Lawmakers are against wasteful spending – in the counties
By HANNAH HILL
In a House Ways and Means subcommittee meeting this week, state lawmakers expressed great concern about the responsibility of county spending practices.
Let’s be clear: County spending habits are technically no concern of the state, from a jurisdictional perspective. However, the law requires the General Assembly to set aside 4.5% of last year’s general fund revenue for the local government fund (LGF) to cover state mandates on counties and municipalities. Lawmakers’ habitual failure to fully fund the LGF has been a source of local frustration for years.
Instead of simply following the law, the Ways and Means Local Government Fund Ad Hoc Committee sat down to hear a presentation by the Revenue and Fiscal Affairs office (RFA) on how local governments are spending their money. According to the RFA, county spending over the last twenty years on public safety has dropped while spending on debt service has risen.
Lawmakers apparently found this trend of underfunding core government services in favor of expensive projects to be highly troubling. Said Rep. Kirkman Finlay: “We’re bonding more projects that are going to take money away from police and basic services. How does that work long-term?”
It doesn’t, of course, but counties’ irresponsible spending habits really have nothing to do with whether or not state lawmakers follow the law by fully funding the local government fund.
However, if lawmakers want to discuss irresponsible spending habits, they should start with their own. According to information compiled by Truth in Accounting (a nonprofit that analyzes government accounting and financial information from all 50 states), South Carolina owes $28.2 billion despite having only $14.1 billion available in assets – resulting in a $14.1 billion shortfall. This doesn’t even include the entire pension deficit, which the most conservative estimates place at roughly $20 billion.
Regarding the underfunding of core government services, one has only to point to the state’s crumbling road system. The gas tax legislation that passed this year was ostensibly designed to be a long-term solution, but it contained provisions allowing the new funds to be diverted to pay down debt instead of patching potholes.
Nor does legislative financial irresponsibility stop there. Consider the fact that state spending continues to grow, that legislative leaders have filed bills to increase South Carolina’s debt, and the simple fact that lawmakers won’t even follow the proper budget process as required by law.

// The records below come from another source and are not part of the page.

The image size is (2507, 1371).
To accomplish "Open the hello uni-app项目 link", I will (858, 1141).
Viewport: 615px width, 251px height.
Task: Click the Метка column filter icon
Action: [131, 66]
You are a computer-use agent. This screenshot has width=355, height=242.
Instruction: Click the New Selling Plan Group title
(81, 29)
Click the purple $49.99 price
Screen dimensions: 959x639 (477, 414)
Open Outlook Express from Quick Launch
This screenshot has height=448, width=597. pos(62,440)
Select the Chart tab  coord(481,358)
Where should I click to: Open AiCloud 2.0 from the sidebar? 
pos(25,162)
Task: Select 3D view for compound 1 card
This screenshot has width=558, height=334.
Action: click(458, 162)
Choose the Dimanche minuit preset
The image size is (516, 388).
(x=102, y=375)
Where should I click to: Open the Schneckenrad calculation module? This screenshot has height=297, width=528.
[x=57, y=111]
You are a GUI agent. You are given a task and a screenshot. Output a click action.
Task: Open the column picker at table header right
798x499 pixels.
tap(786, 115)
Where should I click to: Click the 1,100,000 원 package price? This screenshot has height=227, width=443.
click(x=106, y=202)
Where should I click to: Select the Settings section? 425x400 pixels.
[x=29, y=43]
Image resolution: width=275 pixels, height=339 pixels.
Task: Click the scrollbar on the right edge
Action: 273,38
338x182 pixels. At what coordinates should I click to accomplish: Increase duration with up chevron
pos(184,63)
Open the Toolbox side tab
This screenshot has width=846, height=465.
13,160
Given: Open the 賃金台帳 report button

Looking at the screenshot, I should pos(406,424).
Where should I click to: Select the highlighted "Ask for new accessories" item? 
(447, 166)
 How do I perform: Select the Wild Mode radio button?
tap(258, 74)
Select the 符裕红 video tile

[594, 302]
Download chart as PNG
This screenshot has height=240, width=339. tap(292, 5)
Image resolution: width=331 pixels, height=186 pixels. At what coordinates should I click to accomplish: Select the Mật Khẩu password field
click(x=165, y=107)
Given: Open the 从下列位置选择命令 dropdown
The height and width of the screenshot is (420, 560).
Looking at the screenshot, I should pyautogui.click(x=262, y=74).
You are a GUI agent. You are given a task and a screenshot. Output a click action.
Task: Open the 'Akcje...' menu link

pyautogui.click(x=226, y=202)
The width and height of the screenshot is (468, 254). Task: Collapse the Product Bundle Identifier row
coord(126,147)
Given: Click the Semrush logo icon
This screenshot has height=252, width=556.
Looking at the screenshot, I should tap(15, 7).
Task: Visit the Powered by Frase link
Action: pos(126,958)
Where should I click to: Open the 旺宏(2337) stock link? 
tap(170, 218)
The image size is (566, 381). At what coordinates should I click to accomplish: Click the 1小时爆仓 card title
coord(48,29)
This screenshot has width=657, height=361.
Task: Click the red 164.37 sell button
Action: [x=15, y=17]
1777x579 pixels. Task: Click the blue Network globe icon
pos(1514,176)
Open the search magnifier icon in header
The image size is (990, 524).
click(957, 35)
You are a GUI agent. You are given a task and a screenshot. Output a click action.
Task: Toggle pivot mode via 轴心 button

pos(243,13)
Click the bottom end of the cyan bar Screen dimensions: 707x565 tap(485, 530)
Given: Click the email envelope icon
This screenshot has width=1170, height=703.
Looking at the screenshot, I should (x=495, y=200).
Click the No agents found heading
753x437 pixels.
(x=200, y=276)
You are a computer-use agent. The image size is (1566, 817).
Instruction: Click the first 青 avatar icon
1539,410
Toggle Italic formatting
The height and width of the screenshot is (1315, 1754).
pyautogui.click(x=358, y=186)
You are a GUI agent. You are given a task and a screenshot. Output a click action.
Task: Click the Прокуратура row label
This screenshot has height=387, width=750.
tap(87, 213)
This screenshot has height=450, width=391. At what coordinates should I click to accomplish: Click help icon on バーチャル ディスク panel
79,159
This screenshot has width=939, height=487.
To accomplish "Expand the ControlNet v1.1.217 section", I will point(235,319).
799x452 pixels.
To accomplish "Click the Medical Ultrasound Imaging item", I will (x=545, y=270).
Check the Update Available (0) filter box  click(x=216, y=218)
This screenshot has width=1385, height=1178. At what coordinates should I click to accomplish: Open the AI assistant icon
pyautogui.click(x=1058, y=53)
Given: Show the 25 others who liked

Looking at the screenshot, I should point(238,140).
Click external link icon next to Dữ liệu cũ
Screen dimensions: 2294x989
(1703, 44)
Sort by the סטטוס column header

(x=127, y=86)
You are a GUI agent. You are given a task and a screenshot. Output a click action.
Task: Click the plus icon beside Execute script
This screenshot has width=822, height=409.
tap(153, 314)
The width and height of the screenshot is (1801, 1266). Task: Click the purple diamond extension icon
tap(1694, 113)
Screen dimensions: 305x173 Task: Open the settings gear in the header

In one particularly egregious example, Rep. Brian White added a proviso to the 2010 House budget that would have raided the Insurance Reserve Fund (which provides property and liability insurance for state and local agencies) in order to subsidize a new airline incentives fund and to “promote tourism.” Not only was the proposed expenditure itself irresponsible (fortunately, the proviso did not make it into the final appropriations act), but so was the method – the all-too-common practice of spending by proviso instead of budgeting for the funds properly. Incidentally, White is now the House Ways and Means Committee chairman and oversees the initial shaping of the annual state budget.
In a more recent example, lawmakers attempted to pass a budget proviso earlier this year that would have created a special committee to distribute the funds in the state’s Litigation Recovery Account (which is funded by money recovered by the state in legal proceedings) for “community”-oriented projects around the state. In effect, this budget proviso would have created a legislative slush fund for pork projects instead of simply appropriating the funds toward core government services.
The examples are extensive, and all point to a common theme: When it comes to responsible spending practices, state government is not a good role model.
More importantly, local governments’ spending practices do not let the General Assembly off the hook regarding the local government fund. The law requires it to be fully funded regardless of how irresponsible the counties may be.
And to borrow a phrase, legislators who live in glass houses really shouldn’t throw stones.